International Medical Device Regulators Forum
Publishes Strategic Plan for 2026-2030. The plan
highlights that the advancement of innovative technologies,
including AI and machine learning, may require the development of
new procedures, which presents an opportunity for harmonization of
risk-based and resource-proportionate approaches. To this end, the
priorities of the IMDRF include publishing new technical documents
on innovative technologies and continuing with joint workshops with
the IMDRF industry group.
Privacy Updates
The UK Information Commissioner's Office (ICO)
Publishes Response to the Cyber Security Resilience
Bill. The bill, which was introduced to Parliament in
November 2025, was prepared following public consultation and calls
for views on proposals to improve the UK's cyber resilience.

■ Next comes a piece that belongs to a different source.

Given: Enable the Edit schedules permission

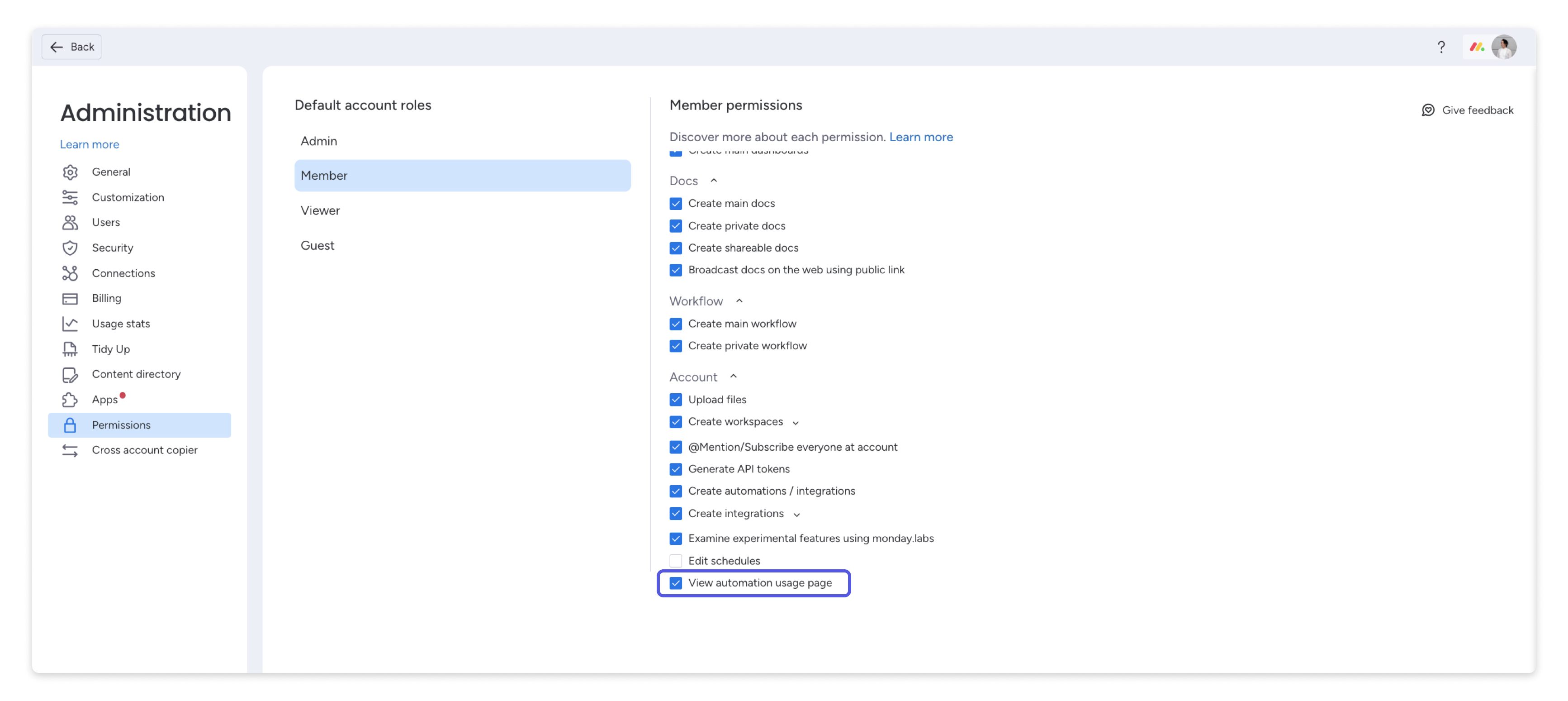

The response highlights efforts to strengthen the UK's cyber
defense framework and improve the resilience of essential digital
services. Although digital health is not directly named, the update
is relevant since digital health systems — such as cloud
based clinical platforms, remote care services, diagnostic AI
tools, and electronic health records infrastructure — rely on
the same digital service providers (e.g., cloud computing, online
services, and managed service providers) that fall under the
bill's expanded regulatory oversight. The reforms also include
extending the scope of what is considered essential services
— for example, suppliers to the National Health Service may
be considered designated critical suppliers. The ICO has indicated
a need for additional clarification of the criteria for assessing
"critical suppliers" and further details on the duties
involved.
European Commission Renews the UK Adequacy
Decisions. Following Brexit, the UK is considered a
"third country" to the EU, and as such, the transfer of
personal data without an adequacy decision would ordinarily be
prohibited. The adequacy decisions, originally made in 2021 and now
renewed in December 2025, allow personal data to flow freely
between the UK and the EU under the General Data Protection
Regulation and under the Law Enforcement Directive.
Product Liability Updates
UK Law Commission Publishes Terms of Reference for Product Liability Law Review. The Law Commission notes that the current regime under the Consumer Protection Act does not sufficiently address challenges posed by technological advancement, such as AI. The issues that will be considered in the review include the definitions of "product" and "defect," to ensure that any harm that may be caused by the use of AI is taken into account. The Law Commission will also review the possibility of amending the "State of the Art" defense, that the defectiveness of a product is determined by the knowledge and the market at the date of supply, to take account of the fact that some technologies can be updated iteratively. Finally, the possibility of bringing latent defects (arising after the date of supply) in scope will also be considered.